** Provided entries follows **
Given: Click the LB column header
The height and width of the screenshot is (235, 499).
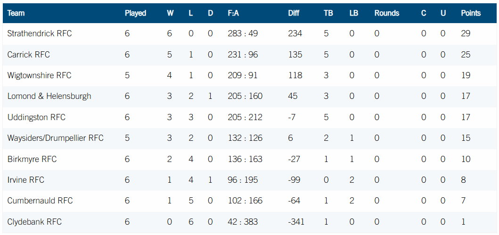Looking at the screenshot, I should pos(354,13).
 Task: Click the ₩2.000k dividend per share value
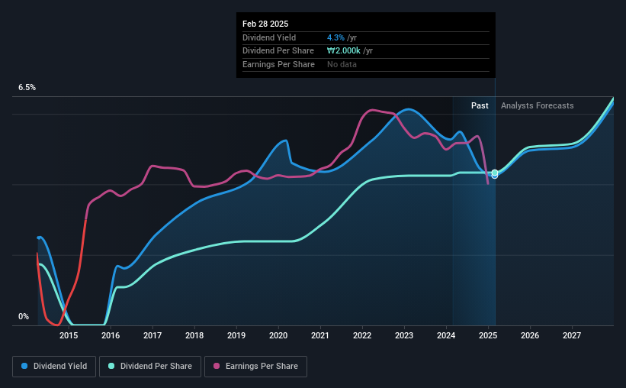click(x=344, y=51)
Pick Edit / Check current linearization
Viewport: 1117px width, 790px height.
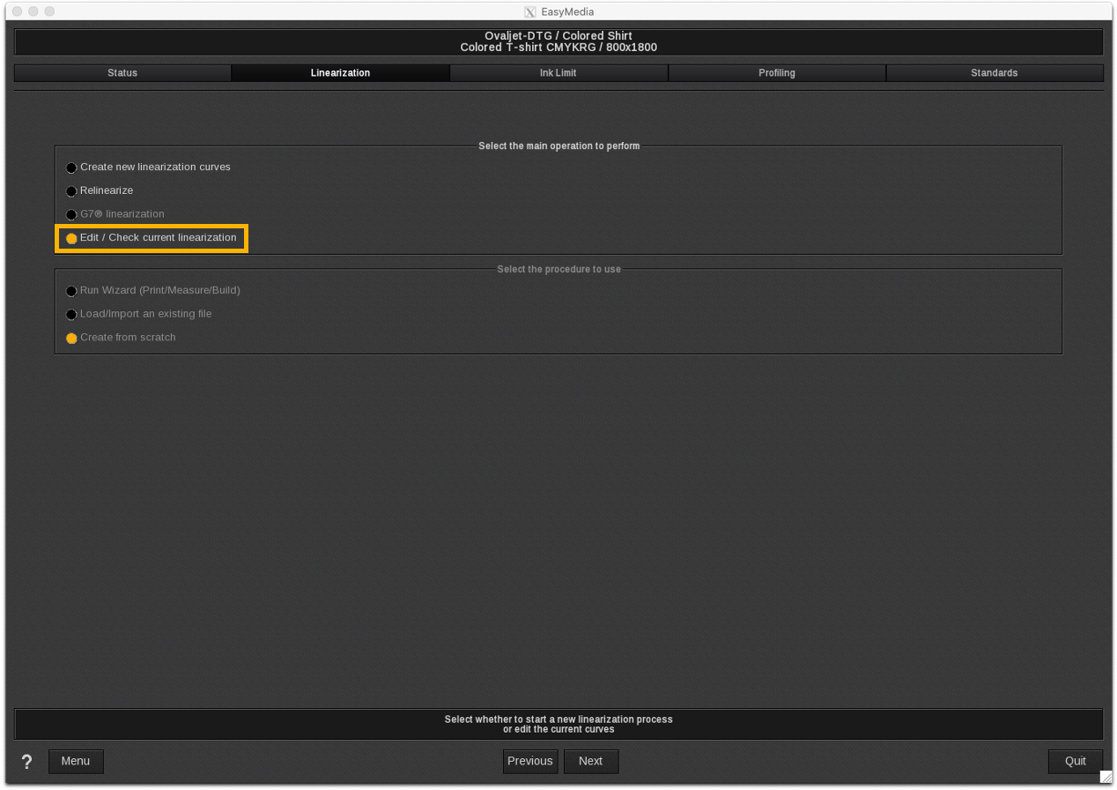pyautogui.click(x=71, y=238)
** End of Provided entries **
Work instructions:
Reproduce the material exactly; keep pictures out.

Output of the task:
Given: Click the LB column header
The height and width of the screenshot is (235, 499).
Looking at the screenshot, I should pos(354,13).
 Task: Click the ₩2.000k dividend per share value
click(x=344, y=51)
Pick Edit / Check current linearization
Viewport: 1117px width, 790px height.
pyautogui.click(x=71, y=238)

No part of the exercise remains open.